The words of a pundit afraid that the bread and circuses aren’t working anymore. News flash, even an awesome economy cannot compensate for women being too busy with careers and envy of men to bother with having babies. Children are not SUVs, they do not come from factories. It takes a marriage to produce children. Housewives. There is no substitute.

Instead of hoping that a better economy will produce a higher birth rate, Michael Barone should hope the gov’t will stop punishing men for having kids. He should possibly even advocate for patriarchy, if low birth rates bother him. But instead, he sees the economy improving and hopes men will start… start… asexually producing babies unto their own destruction? Sharp learning curve ahead, Mr. Barone.

The epitaph of William Buckley conservatism: money couldn’t buy love.

 

4 thoughts on “The Looming Birth Rate Learning Curve

  1. SMH ..

    It’s good to see HOPE and FANTASY making a return .. lol.
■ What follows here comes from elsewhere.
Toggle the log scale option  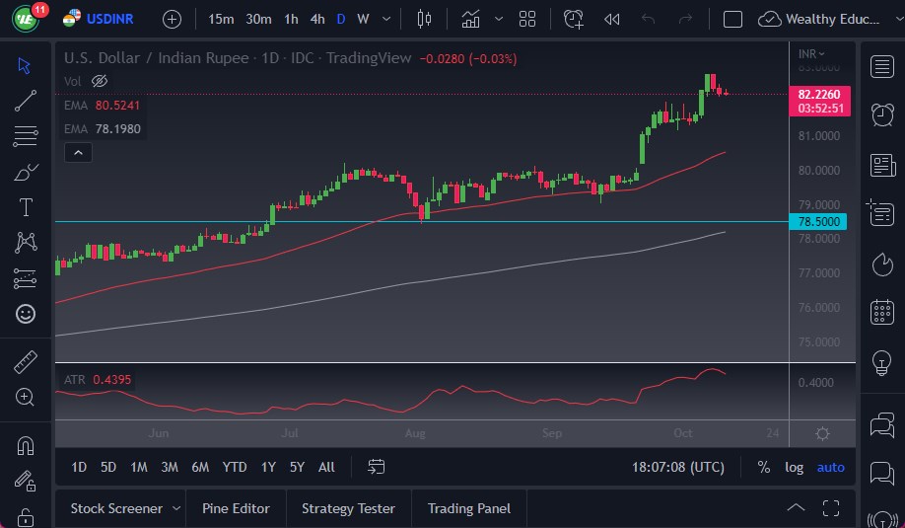point(794,467)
    Why is it that China and Russia have better laws protecting men and the government from the predators we call women?

    Question .. How about we do things that would make a difference ..
    Answer .. eh, no thanks (sez the U.S. Gubermint). Cuz we need excuses to import Non-Americans to do the job Americans won’t do (and we planned it this way).
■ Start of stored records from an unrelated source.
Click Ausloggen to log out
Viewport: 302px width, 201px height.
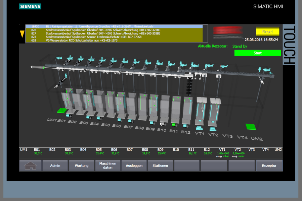coord(134,165)
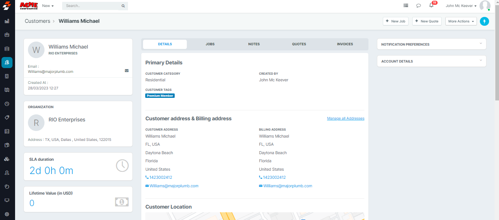Open the John Mc Keever user menu
This screenshot has width=499, height=220.
[461, 6]

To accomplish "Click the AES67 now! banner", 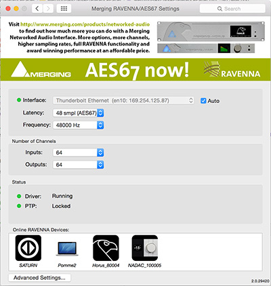I will coord(137,70).
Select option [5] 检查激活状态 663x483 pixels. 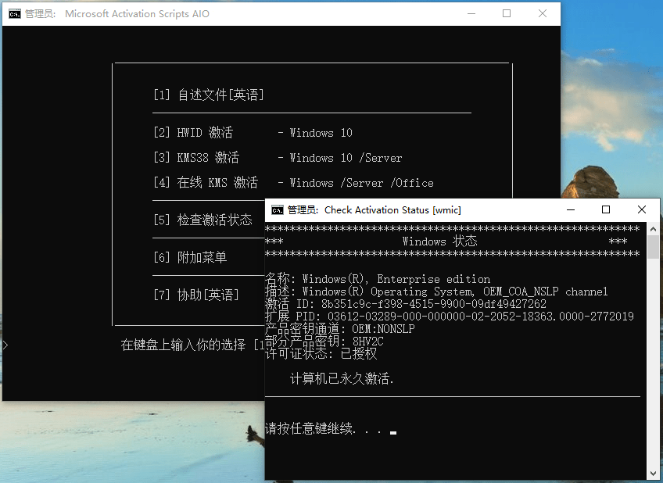[203, 220]
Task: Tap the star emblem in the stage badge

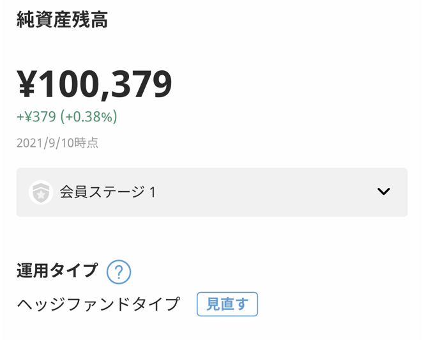Action: (41, 194)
  2. ‘News flash, even an awesome economy cannot compensate for women being too busy with careers and envy of men to bother with having babies. Children are not SUVs, they do not come from factories. It takes a marriage to produce children. Housewives. There is no substitute.’

    It’s like the economics people completely forget how humanity works and reduce it all down to money.

  3. “Why is it that China and Russia have better laws protecting men and the government from the predators we call women?”

    Russia is doing better only because they used to be where we are today. China has severe domestic issues, partly from the consequences of their One Child policy, but instead of turning inward and solving their problems, they’re turning outward & expansionist to backfill the holes. That’s a recipe for chaos.

    “It.s like the economics people completely forget how humanity works and reduce it all down to money.”

    In fact, their love for immigration could be viewed as an attempt to reproduce humans economically instead of sexually.

  4. GQ sez ..

    Russia is doing better only because they used to be where we are today. China has severe domestic issues, partly from the consequences of their One Child policy, but instead of turning inward and solving their problems, they.re turning outward & expansionist to backfill the holes. That.s a recipe for chaos.

    Yes .. I guess my point is the governments have made the provisions necessary to make divorce & divorce rape of the man and the government nearly impossible.

    And that in the USofA we choose not to for a reason .. I think it’s because they want to justify immigration of all kinds.

    You don’t see massive cultural immigration shifts in China or Russia as an example to prove my point.

    Anyway .. we are in a death spiral with our current government policies.